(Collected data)
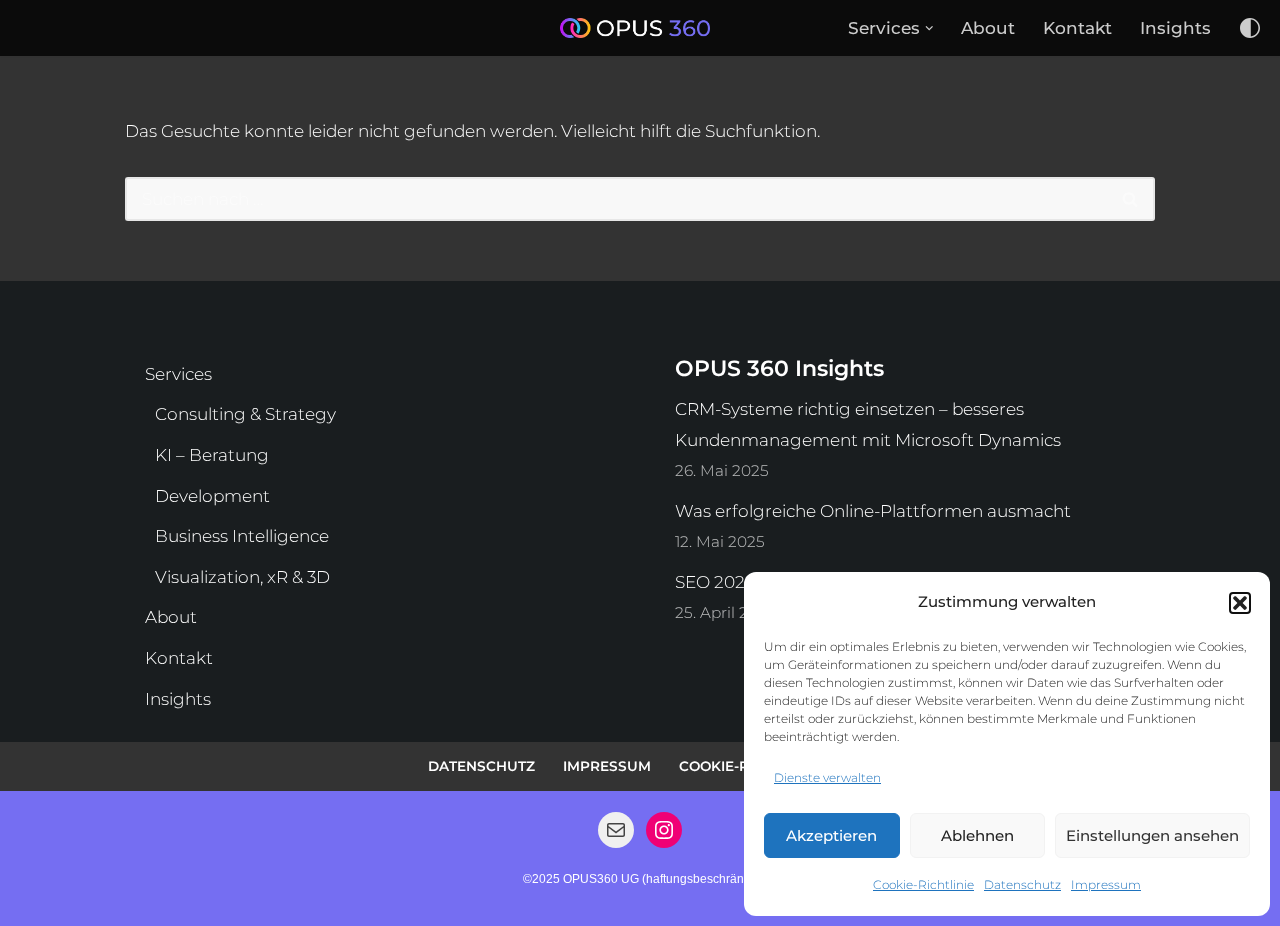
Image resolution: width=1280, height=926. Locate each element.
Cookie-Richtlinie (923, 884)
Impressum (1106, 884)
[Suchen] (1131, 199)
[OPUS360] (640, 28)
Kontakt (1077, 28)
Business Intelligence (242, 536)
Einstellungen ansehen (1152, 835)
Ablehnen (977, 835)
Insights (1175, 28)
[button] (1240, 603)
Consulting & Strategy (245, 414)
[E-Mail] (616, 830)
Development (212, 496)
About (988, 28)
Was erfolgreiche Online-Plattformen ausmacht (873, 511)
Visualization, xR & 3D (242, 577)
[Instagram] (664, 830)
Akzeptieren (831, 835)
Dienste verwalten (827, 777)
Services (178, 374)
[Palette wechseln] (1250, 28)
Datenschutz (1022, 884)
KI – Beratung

> ASSIGNMENT: From the first line above to the last, copy the records exactly but omit the pictures.

> THE ANSWER:
Image resolution: width=1280, height=926. Locate each element.
Cookie-Richtlinie (923, 884)
Impressum (1106, 884)
[Suchen] (1131, 199)
[OPUS360] (640, 28)
Kontakt (1077, 28)
Business Intelligence (242, 536)
Einstellungen ansehen (1152, 835)
Ablehnen (977, 835)
Insights (1175, 28)
[button] (1240, 603)
Consulting & Strategy (245, 414)
[E-Mail] (616, 830)
Development (212, 496)
About (988, 28)
Was erfolgreiche Online-Plattformen ausmacht (873, 511)
Visualization, xR & 3D (242, 577)
[Instagram] (664, 830)
Akzeptieren (831, 835)
Dienste verwalten (827, 777)
Services (178, 374)
[Palette wechseln] (1250, 28)
Datenschutz (1022, 884)
KI – Beratung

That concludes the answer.